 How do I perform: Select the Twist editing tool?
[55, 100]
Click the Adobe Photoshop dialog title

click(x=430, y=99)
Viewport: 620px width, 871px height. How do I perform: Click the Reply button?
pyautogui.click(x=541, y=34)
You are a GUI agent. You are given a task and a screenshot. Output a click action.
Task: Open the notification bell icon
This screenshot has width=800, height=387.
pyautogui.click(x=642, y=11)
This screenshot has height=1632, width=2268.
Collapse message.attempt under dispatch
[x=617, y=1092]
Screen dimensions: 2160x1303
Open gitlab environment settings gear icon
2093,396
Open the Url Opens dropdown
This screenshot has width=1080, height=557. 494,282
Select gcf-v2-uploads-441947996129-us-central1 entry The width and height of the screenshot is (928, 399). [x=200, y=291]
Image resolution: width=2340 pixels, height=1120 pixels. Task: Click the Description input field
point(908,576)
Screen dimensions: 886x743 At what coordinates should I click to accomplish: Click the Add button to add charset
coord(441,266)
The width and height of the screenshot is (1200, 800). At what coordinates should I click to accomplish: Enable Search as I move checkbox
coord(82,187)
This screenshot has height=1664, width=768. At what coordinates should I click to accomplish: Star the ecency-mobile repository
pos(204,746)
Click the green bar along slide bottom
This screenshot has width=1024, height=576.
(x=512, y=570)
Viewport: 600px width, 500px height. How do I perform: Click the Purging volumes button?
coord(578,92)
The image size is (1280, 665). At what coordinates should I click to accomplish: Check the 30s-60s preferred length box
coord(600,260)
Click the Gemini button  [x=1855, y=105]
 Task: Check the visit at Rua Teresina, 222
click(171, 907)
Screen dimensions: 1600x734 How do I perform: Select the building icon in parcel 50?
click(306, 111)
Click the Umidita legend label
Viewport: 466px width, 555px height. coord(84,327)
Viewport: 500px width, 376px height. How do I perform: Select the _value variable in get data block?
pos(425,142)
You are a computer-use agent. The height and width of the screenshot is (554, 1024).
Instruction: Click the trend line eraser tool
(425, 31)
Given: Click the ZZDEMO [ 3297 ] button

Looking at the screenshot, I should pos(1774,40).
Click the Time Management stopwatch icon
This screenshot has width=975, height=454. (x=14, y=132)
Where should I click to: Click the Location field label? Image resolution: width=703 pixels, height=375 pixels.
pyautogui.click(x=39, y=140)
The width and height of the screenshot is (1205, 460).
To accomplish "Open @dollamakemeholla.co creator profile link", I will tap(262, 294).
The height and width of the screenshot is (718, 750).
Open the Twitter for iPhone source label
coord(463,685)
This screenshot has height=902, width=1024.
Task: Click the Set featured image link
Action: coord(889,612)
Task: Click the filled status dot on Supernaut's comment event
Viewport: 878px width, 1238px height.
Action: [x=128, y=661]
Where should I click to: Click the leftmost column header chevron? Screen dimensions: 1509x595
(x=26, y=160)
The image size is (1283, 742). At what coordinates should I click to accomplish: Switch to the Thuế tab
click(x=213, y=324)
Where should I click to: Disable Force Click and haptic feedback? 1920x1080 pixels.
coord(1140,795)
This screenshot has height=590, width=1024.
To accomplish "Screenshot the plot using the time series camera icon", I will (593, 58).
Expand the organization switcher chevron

◇ ◇ ◇ ◇

_Objetivo de la tarea_
Convierta en una lista numerada el tramo comprendido desde la línea que contiene "Screen dimensions: 2160x1303" hasta la línea que contiene "coord(578,92)", ambas incluidas, y omita las líneas en blanco.

_Respuesta de la tarea_
1. Screen dimensions: 2160x1303
2. Open gitlab environment settings gear icon
3. 2093,396
4. Open the Url Opens dropdown
5. This screenshot has width=1080, height=557. 494,282
6. Select gcf-v2-uploads-441947996129-us-central1 entry The width and height of the screenshot is (928, 399). [x=200, y=291]
7. Image resolution: width=2340 pixels, height=1120 pixels. Task: Click the Description input field
8. point(908,576)
9. Screen dimensions: 886x743 At what coordinates should I click to accomplish: Click the Add button to add charset
10. coord(441,266)
11. The width and height of the screenshot is (1200, 800). At what coordinates should I click to accomplish: Enable Search as I move checkbox
12. coord(82,187)
13. This screenshot has height=1664, width=768. At what coordinates should I click to accomplish: Star the ecency-mobile repository
14. pos(204,746)
15. Click the green bar along slide bottom
16. This screenshot has width=1024, height=576.
17. (x=512, y=570)
18. Viewport: 600px width, 500px height. How do I perform: Click the Purging volumes button?
19. coord(578,92)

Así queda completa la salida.